Required work
From the data below, set down exactly the lines between the one holding "Expand the Services menu" and the one holding "Given: Select the ПУГОВКА wrap", inclusive, and no others.

Given data
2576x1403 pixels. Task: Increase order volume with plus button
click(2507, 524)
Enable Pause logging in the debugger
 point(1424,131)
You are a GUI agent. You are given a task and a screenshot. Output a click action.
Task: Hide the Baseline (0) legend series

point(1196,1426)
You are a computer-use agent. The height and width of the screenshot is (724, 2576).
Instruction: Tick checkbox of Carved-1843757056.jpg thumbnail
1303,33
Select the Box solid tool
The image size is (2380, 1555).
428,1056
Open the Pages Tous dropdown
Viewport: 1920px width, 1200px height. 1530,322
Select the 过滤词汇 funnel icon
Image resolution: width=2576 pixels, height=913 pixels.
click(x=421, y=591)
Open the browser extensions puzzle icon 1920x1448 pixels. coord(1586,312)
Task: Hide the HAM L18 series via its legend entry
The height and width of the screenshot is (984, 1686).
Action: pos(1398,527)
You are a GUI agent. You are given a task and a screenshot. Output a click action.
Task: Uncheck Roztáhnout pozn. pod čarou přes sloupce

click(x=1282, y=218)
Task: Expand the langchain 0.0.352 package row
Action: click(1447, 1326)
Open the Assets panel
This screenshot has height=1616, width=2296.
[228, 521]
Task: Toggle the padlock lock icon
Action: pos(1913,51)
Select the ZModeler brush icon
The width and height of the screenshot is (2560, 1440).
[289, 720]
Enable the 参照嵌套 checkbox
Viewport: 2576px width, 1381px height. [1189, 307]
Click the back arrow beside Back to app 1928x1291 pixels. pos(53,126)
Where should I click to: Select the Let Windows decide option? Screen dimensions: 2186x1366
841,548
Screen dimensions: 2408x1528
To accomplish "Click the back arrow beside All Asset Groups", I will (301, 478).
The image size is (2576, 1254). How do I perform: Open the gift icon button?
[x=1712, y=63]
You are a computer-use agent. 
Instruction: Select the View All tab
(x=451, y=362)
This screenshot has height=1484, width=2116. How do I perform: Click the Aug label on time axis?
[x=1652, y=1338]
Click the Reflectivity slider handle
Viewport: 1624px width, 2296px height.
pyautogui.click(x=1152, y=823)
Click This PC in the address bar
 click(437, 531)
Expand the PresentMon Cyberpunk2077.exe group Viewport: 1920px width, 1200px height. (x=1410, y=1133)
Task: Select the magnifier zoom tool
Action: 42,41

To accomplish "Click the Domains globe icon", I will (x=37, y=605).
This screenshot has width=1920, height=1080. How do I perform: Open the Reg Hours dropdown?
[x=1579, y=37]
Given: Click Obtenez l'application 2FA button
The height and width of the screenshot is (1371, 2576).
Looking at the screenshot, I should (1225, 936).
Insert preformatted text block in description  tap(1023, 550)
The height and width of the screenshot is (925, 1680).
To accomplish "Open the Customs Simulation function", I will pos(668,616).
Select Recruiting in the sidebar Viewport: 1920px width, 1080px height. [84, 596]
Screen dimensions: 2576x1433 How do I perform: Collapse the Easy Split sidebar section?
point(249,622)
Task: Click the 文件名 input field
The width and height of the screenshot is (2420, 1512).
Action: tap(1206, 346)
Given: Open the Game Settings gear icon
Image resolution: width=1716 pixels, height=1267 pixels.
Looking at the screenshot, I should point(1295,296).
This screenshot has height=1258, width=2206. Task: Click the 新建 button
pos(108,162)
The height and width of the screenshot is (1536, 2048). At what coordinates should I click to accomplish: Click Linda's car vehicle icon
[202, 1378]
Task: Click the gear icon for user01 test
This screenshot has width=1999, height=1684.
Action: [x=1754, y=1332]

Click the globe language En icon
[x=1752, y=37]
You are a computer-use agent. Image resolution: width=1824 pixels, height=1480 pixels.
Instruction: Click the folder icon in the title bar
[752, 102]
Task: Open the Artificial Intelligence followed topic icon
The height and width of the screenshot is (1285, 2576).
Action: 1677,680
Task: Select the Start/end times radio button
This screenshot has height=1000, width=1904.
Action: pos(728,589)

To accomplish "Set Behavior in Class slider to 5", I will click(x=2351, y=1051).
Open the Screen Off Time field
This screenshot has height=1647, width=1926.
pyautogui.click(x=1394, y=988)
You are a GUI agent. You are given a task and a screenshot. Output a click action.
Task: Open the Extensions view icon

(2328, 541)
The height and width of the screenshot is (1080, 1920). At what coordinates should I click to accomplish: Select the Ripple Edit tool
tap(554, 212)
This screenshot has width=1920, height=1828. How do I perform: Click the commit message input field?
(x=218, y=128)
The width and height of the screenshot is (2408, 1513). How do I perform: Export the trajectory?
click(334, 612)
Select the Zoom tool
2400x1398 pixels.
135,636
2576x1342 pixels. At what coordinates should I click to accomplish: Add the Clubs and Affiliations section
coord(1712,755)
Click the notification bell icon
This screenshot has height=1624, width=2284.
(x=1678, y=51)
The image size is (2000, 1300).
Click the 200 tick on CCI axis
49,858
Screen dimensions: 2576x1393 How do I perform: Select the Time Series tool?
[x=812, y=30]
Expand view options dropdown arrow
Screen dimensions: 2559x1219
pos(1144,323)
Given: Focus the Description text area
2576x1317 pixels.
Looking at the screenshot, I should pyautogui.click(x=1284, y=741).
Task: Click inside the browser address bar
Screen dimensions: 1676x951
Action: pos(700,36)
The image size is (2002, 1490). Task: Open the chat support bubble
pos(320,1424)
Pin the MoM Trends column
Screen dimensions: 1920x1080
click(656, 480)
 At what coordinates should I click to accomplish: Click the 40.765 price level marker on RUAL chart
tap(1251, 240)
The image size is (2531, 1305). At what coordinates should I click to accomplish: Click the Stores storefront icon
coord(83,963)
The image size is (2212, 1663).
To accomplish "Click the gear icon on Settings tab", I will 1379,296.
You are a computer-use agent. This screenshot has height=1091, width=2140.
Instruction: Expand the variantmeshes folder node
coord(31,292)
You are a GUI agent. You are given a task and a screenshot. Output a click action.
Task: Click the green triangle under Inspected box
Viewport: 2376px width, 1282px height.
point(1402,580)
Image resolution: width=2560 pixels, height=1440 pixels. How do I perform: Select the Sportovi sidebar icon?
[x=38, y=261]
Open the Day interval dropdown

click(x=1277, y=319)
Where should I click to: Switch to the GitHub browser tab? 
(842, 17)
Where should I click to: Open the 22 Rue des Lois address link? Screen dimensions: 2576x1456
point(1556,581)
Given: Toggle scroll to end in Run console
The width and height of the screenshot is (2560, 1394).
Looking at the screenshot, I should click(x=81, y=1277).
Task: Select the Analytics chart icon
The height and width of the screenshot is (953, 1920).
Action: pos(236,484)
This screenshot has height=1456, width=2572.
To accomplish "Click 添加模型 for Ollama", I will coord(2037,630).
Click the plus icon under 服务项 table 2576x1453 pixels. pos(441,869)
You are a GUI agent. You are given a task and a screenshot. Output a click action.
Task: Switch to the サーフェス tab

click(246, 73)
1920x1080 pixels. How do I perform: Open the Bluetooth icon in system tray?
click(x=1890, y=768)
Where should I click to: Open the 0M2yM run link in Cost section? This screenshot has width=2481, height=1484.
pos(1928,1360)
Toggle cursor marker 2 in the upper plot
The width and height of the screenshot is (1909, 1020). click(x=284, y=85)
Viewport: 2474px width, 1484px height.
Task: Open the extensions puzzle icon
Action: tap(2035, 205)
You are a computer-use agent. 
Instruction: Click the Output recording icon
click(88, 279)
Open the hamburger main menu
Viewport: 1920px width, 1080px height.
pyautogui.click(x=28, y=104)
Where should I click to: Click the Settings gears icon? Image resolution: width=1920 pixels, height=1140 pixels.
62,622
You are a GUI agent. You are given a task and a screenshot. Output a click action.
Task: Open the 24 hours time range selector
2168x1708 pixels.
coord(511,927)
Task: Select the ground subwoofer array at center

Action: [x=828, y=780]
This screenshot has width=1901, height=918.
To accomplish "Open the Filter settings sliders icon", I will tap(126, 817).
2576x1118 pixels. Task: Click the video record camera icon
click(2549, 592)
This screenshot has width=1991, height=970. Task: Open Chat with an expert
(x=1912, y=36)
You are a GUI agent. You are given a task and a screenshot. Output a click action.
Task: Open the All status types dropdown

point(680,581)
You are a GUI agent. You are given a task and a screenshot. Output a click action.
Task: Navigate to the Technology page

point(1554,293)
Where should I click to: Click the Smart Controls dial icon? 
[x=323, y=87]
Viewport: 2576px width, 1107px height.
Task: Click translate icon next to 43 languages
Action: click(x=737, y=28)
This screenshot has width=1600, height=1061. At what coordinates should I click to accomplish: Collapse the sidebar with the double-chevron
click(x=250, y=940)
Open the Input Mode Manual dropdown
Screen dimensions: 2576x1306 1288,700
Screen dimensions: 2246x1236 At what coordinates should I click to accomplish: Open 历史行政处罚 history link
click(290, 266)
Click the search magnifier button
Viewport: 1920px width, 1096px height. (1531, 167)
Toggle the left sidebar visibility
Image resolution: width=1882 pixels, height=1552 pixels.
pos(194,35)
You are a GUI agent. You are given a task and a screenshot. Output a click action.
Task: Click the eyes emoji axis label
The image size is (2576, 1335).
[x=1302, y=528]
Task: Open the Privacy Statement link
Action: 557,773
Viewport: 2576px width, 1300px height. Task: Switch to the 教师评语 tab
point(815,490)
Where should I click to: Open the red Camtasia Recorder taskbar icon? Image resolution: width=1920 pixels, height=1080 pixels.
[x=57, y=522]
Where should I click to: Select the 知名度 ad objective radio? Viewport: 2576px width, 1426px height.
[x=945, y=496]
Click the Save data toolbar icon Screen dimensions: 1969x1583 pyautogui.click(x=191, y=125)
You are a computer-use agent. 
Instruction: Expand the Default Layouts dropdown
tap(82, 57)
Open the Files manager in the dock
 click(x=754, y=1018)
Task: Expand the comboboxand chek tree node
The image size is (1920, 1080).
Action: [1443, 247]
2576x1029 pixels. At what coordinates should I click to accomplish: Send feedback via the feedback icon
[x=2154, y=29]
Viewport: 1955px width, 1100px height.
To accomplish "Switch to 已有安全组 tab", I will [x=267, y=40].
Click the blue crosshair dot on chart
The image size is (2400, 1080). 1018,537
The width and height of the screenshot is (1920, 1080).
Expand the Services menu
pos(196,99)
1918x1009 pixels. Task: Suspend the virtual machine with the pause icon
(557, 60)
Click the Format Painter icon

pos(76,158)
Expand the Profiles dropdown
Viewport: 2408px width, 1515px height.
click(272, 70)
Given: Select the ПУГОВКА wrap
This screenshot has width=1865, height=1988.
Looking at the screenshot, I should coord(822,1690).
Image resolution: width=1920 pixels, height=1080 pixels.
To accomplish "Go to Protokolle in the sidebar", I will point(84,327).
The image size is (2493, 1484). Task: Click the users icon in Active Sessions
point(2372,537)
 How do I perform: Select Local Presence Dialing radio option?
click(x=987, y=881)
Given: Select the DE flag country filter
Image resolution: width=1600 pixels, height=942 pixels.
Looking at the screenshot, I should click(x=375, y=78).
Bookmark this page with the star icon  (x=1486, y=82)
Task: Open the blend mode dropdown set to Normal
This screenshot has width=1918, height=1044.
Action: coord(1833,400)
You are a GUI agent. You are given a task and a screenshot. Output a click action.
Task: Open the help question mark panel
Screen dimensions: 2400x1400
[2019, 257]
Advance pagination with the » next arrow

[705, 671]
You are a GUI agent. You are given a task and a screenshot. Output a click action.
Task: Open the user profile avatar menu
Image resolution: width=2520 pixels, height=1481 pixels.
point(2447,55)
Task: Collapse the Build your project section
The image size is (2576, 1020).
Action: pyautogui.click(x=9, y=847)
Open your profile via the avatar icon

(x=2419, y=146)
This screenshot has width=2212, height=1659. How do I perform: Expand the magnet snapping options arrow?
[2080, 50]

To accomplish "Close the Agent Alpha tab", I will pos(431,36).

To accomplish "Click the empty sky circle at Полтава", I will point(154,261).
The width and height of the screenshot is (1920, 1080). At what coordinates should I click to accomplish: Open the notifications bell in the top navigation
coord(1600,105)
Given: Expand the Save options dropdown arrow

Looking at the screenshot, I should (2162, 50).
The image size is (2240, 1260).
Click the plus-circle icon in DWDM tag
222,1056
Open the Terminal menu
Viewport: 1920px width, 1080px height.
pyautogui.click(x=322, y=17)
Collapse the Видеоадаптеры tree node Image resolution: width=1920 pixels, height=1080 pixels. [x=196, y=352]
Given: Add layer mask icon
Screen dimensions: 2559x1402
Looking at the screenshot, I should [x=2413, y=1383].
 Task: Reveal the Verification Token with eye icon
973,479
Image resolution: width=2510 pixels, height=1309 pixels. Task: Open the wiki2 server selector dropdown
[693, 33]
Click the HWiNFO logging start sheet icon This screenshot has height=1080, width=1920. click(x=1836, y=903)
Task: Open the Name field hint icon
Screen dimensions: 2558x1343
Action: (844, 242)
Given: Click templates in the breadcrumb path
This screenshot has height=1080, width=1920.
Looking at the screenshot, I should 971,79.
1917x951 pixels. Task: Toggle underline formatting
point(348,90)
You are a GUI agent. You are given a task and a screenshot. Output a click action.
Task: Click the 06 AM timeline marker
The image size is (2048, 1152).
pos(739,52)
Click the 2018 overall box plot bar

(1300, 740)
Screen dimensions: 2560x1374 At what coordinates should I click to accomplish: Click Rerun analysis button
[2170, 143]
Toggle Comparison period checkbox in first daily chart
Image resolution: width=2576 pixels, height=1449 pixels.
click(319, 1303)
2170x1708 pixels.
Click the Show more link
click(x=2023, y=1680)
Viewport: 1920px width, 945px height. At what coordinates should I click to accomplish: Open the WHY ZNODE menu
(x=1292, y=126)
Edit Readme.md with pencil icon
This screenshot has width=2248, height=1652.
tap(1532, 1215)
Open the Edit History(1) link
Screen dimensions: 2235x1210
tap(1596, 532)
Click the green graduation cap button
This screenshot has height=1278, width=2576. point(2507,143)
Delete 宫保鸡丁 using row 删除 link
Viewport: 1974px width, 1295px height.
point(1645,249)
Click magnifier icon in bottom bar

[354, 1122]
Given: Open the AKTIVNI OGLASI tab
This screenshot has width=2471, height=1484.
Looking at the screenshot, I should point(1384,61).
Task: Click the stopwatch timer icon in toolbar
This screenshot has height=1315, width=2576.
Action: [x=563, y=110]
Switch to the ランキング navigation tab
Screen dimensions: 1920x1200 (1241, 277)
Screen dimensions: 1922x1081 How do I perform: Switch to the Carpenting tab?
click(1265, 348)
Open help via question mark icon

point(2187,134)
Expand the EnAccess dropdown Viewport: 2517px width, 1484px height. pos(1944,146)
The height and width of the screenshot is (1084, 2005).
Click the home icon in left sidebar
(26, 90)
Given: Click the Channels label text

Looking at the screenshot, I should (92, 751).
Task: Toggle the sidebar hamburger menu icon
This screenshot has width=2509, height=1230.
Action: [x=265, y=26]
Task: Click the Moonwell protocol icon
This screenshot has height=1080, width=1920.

Your solution
Expand the Services menu
pos(196,99)
1918x1009 pixels. Task: Suspend the virtual machine with the pause icon
(557, 60)
Click the Format Painter icon

pos(76,158)
Expand the Profiles dropdown
Viewport: 2408px width, 1515px height.
click(272, 70)
Given: Select the ПУГОВКА wrap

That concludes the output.